Basic Income Guarantees Would ‘Warehouse’ Poor, Not Propel Them

Basic Income Guarantees Would ‘Warehouse’ Poor, Not Propel Them

As Americans struggle to recover from a deep recession fueled by the COVID-19 crisis, and respond in horror to the violence in many communities following the death of George Floyd, economic inequality and lack of opportunity have risen to the top of the political discussion.

Liberal voices like House Speaker Nancy Pelosi and former presidential candidate Andrew Yang are pushing universal basic income as a way to boost incomes, especially in economically-depressed urban areas. Basic income would, depending on the specifics, send people a check for up to $1,000 to essentially stay home and do nothing. Yang’s plan would cost an estimated $2.8 trillion.

Universal basic income is “fool’s gold” for those whose families have been stuck in poverty for generations and want to get a good-paying job and provide a better quality of life for their loved ones.

Growing up as a young man in a life of extreme poverty, I know firsthand the false promise of schemes like universal basic income.

My family and I lived in rural Texas outside Fort Worth in a single-wide trailer. My grandfather made just enough money to qualify for every government assistance program you can imagine, from food stamps and welfare to free government cheese and Medicaid.

If you had given my family an extra $1,000 a month, this would not have done anything to lift us out of poverty. This extra cash would not have moved us up the economic ladder or closed the income gap. It wouldn’t have empowered us to buy a home, move into a neighborhood with better schools, or pay for college.

At best, basic income would have provided us with a few extra dollars to pay the overdue bills, or enabled us to eat a little better than the mayonnaise sandwiches we ate at the end of the month when dollars were stretched thin waiting for the next government check to arrive.

Yes, an extra $1,000 a month might have made my family a little more comfortable in poverty, but it would have been gradually eaten away by rising costs of living and taxes. And my grandparents would have still died poor, as universal basic income doesn’t give people the economic incentive or skills needed to get a better-paying job and a ticket to a better life.

Universal basic income as a program doesn’t try to make our economy and our workers more competitive in the global economy. All it does is pay people so that they don’t even have to try.
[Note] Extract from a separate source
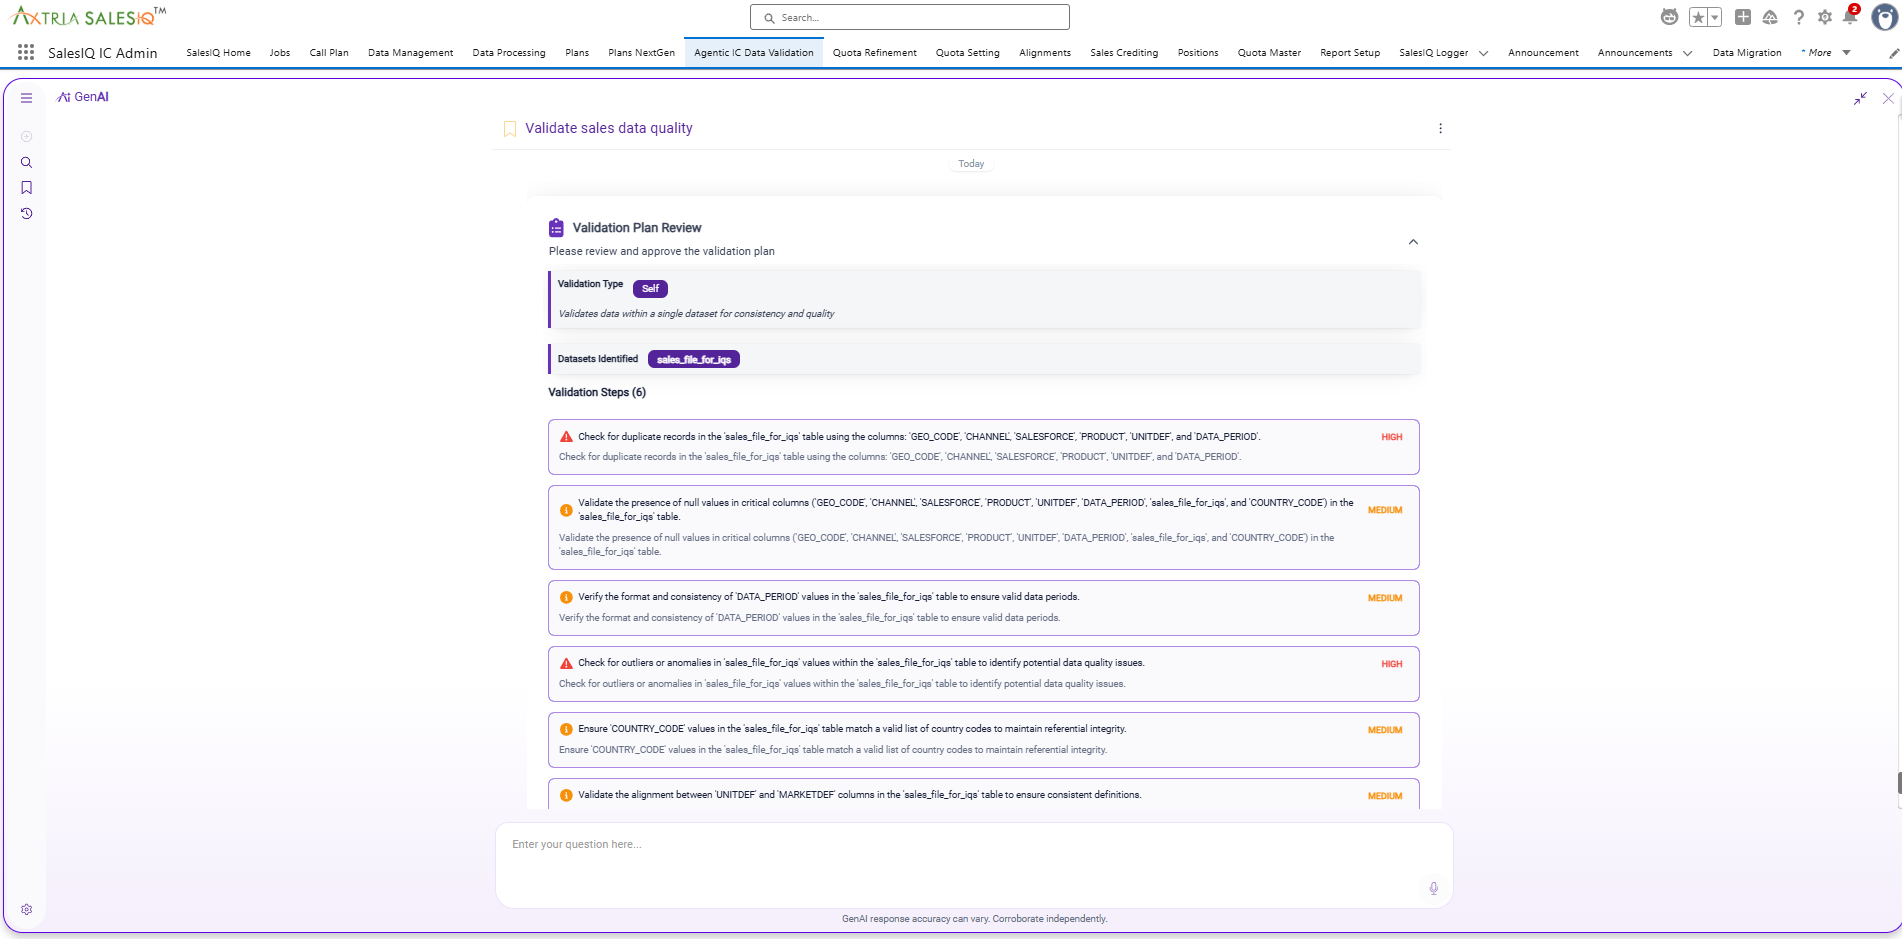
Task: Open GenAI settings gear at bottom left
Action: point(27,910)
Basic income continues the trend – as evidenced by the expanded COVID-19 unemployment benefits that pay many Americans more money to stay at home than they would make working – of politicians like Pelosi enacting subsidies rather than solutions.

America’s poor will remain poor if they don’t have the proper work skills. And even if they get those skills, they will remain poor if we don’t have a growing economy with plentiful opportunities for them to get hired and a good-paying wage.

Rather than enacting another in a long line of government anti-poverty programs that do not work, we must help those in poverty acquire the skills to adapt to a changing economy or create their own job.

That means embracing skills-based economics – helping every person learn a skill that produces a decent income through a transformation of K-12 education. By refocusing traditional public education on the end goal of work through expanded skills-based curriculum, apprenticeships/internships to gain work experience, and coursework eligible for college credit, students can graduate from high school with a professional license/certification, an AA degree, or credits to transfer toward a four-year degree.

Apart from education, we also need to reform expensive occupational licensing requirements and other regulations that effectively serve as a barrier to poor entrepreneurs earning a living.

Instead of warehousing a large part of our workforce to stay poor under a universal basic income system, we need to prepare, engage, and empower America’s poor to succeed.